Crying wolf over QR codes? Coinbase’s Super Bowl ad sparks infosec debate

A Super Bowl ad last week from cryptocurrency platform Coinbase featured a bouncing QR code that ruffled feathers in the cybersecurity community. Some experts say the risks of scanning it may have been overblown.

The most controversial part of a Coinbase ad during Super Bowl LVI had nothing to do with cryptocurrency, at least in many infosec circles. Instead, it was the company’s decision to display a simple QR code that kicked off a furious Twitter debate that stretched into the week. The fear was that convincing curious Super Bowl viewers to scan mysterious QR codes could make them more likely to visit malicious web pages.

The complaints about Coinbase’s televised QR code make sense when viewed through the lens of security professionals who spend a not-insignificant amount of time trying to convince people not to visit unknown websites, open strange files or spill company secrets.

“I understand the frustration,” Kevin Haley, director of product management for security response at Broadcom Inc., told README in an email. “We’ve spent 20 years trying to teach people to think before they click a link in an email. And with limited success. Now we have something else to educate end-users on.

“But I don’t see QR codes going away, no matter how much security professionals dislike them,” Haley added.

Given that they’re here to stay, how much should average users worry that malicious hacker could use QR codes to compromise their accounts? Most QR codes are little more than dressed-up links: Just as you shouldn’t click a link from an unknown source, security experts warn against engaging with random QR codes.

“There’s always potential for mischief with something like this,” Jesse Varsalone, associate professor for computer networks and cybersecurity at the University of Maryland Global Campus, told README. “With anything that makes something this easy, there’s always some potential for bad things to happen.”

The FBI issued a warning about malicious QR codes in January. “Businesses use QR codes legitimately to provide convenient contactless access and have used them more frequently during the COVID-19 pandemic,” the bureau said. “However, cybercriminals are taking advantage of this technology by directing QR code scans to malicious sites to steal victim data, embedding malware to gain access to the victim’s device, and redirecting payment for cybercriminal use.”

Trend Micro reported in February that cybercriminals have used QR codes to steal money from people looking to park their cars, convince folks to install counterfeit cryptocurrency wallets and compromise account credentials. Apps devoted to creating or scanning QR codes have also been used to spread malware.

Varsalone pointed out that some services allow people to access their accounts with little more than a QR code. He cited the Discord messaging platform, which lets users sign into new devices by scanning a QR code generated on a device they’ve already connected to their accounts.

“If my phone’s unlocked, or you have a way to unlock that phone, that QR code gives you power to get into my Discord and see all my correspondence,” he said. “You can log in without even knowing my username or my password.”
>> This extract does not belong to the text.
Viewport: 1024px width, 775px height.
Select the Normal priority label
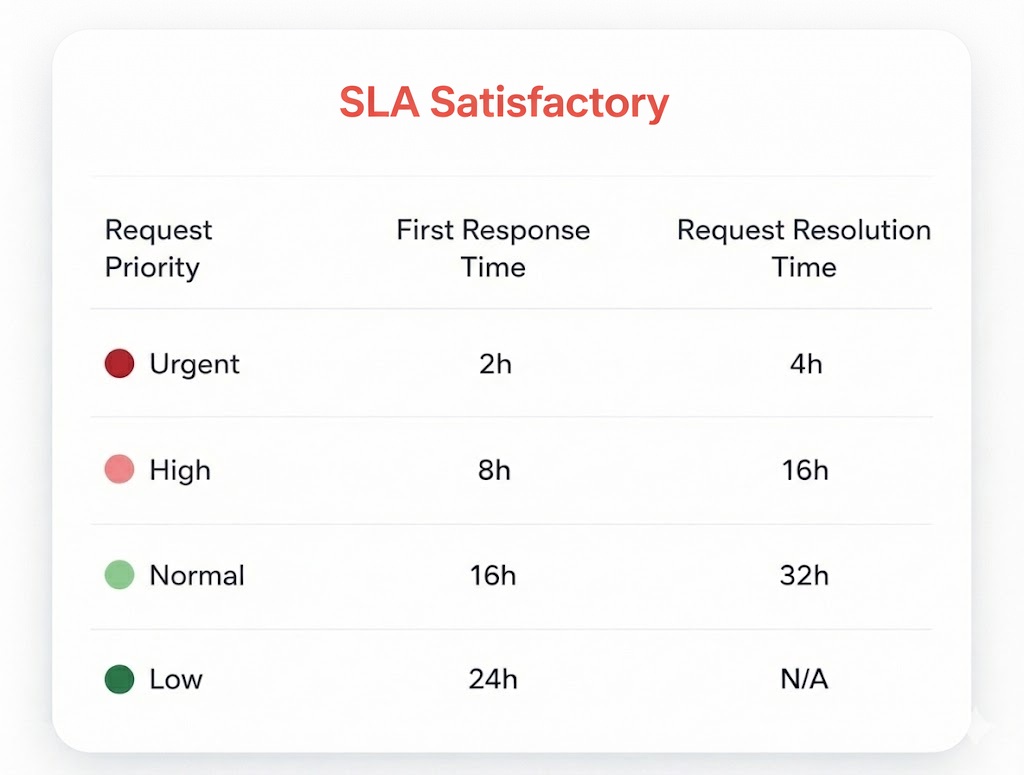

Clearly there is some truth to the idea that people shouldn’t blindly trust a QR code. But what about the Coinbase ad in question?

It wasn’t a random code affixed to a parking meter, taped over a restaurant menu or sent in an email. It was part of a Super Bowl commercial that, according to The Sporting News, cost Coinbase nearly $14 million to air and underwent many layers of careful vetting.

 

Would the potential risk of visiting a website advertised during the Super Bowl have been reduced if Coinbase had just shared a link instead? What if the company used a URL shortener to reduce “https://coinbase.com” to something like “coinba.se”? It might be easier to convince people to visit malicious pages using a shortened URL, since the full URL isn’t usually displayed until the website has already been loaded.
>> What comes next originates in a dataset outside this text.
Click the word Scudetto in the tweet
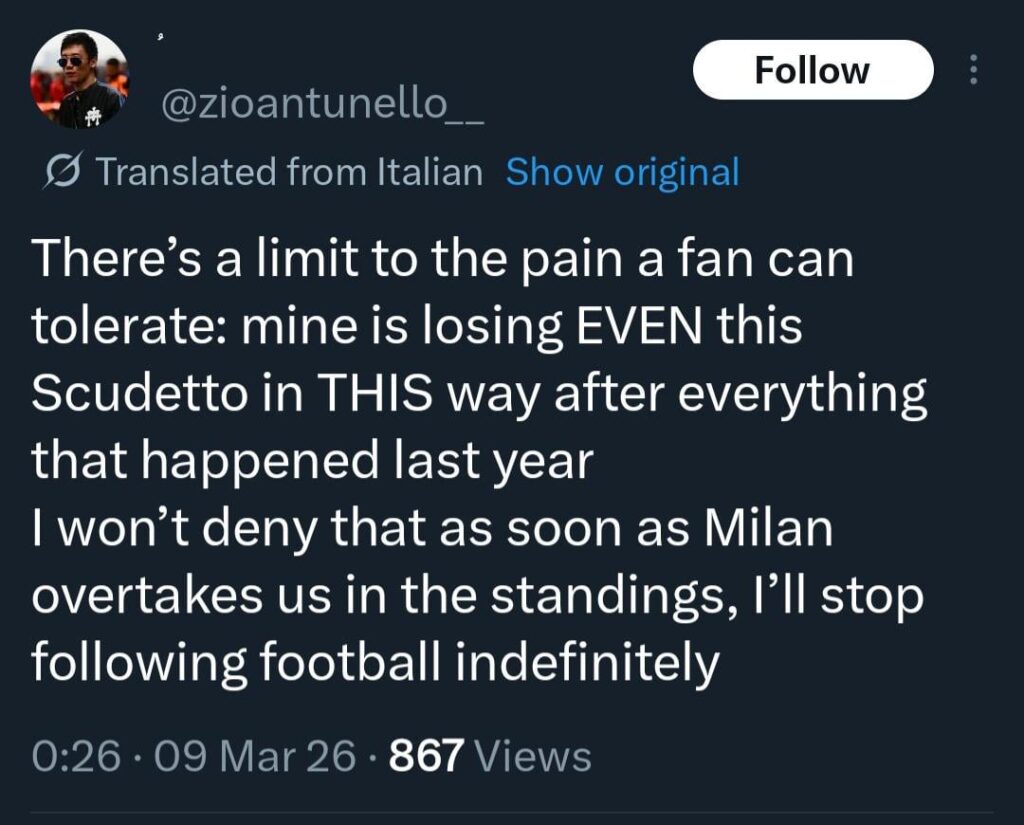 coord(140,392)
The same can’t be said of QR codes. Recent versions of iOS and Android both display the link to which a QR code points rather than automatically loading the page. This gives people multiple opportunities to recognize a malicious QR code before it dupes them into sharing their data, credentials or money.
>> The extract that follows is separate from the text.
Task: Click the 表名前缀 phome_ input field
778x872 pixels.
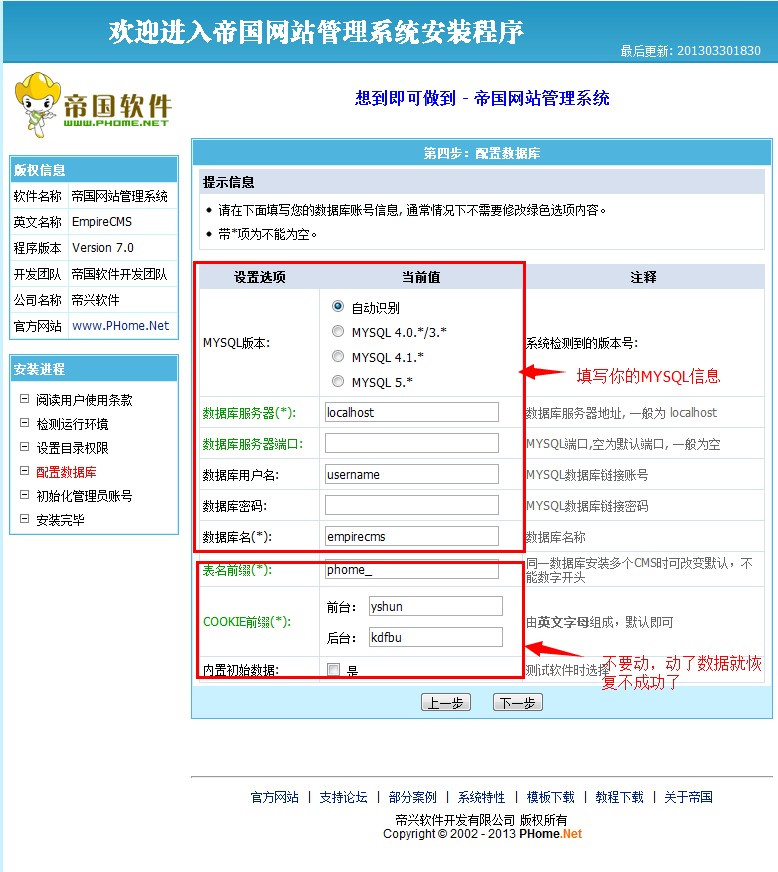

The FBI and Trend Micro offered similar advice regarding malicious QR codes: People should verify the authenticity of a page loaded via QR code before entering personal information, avoid third-party QR code apps that might contain malware and install software from trusted sources rather than from an unknown website.

If that sounds familiar, well, it’s because it mirrors advice for avoiding phishing attempts or malicious software, regardless of the technology in question. Coinbase didn’t endanger the estimated 101.1 million people who watched Super Bowl LVI; it just annoyed or perplexed them with a technicolor QR code that led to a page that wouldn’t even load because it got so much traffic.

Should people be wary of malicious QR codes? Yes. They’ve been used in real-world scenarios to steal everything from Microsoft 365 credentials to cryptocurrency. But should people refrain from scanning QR codes altogether? Probably not. Skepticism is warranted; total avoidance is not. These are just graphical links — and those haven’t gone anywhere.

“We all have plenty to worry about today,” Haley said. “I’m not sure QR codes would make my top 10 list. I think it’s appropriate to be aware and cautious, but it’s not the end of the world. There are plenty of bigger risks out there.”